====== Input data ======

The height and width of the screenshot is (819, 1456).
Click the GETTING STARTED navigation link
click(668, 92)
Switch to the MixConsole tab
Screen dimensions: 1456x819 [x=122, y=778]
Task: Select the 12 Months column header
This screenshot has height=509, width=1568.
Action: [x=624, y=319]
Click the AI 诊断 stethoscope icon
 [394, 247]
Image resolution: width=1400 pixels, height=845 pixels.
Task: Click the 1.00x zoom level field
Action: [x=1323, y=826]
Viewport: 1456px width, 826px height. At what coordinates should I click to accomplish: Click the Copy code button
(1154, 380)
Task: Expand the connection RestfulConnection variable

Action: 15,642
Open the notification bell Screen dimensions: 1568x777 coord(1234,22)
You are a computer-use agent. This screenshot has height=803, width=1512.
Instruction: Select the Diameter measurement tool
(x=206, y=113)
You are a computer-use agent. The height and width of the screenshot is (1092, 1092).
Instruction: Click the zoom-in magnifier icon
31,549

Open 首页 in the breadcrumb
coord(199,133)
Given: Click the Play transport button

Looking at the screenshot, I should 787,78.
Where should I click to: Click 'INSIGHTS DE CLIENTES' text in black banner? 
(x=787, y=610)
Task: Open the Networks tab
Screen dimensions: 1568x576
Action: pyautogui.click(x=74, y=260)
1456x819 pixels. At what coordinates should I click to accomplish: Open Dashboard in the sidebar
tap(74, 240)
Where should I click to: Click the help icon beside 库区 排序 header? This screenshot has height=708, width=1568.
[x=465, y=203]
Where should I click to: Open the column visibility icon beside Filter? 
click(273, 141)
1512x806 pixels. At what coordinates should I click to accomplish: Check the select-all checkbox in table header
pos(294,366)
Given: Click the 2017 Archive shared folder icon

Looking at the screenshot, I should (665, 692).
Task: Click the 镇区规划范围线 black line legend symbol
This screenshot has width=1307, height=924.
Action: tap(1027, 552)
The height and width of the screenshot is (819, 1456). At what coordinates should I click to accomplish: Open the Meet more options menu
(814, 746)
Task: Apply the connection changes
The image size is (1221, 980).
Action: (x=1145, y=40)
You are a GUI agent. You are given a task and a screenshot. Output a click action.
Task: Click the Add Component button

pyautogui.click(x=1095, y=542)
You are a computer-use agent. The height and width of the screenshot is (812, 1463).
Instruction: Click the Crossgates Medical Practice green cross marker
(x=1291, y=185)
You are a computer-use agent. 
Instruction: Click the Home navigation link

======

Working through the records, find each line containing the word "agent" and copy it.

You are a computer-use agent. This screenshot has height=803, width=1512.
You are a computer-use agent. The height and width of the screenshot is (1092, 1092).
You are a GUI agent. You are given a task and a screenshot. Output a click action.
You are a computer-use agent. The height and width of the screenshot is (812, 1463).
You are a computer-use agent. 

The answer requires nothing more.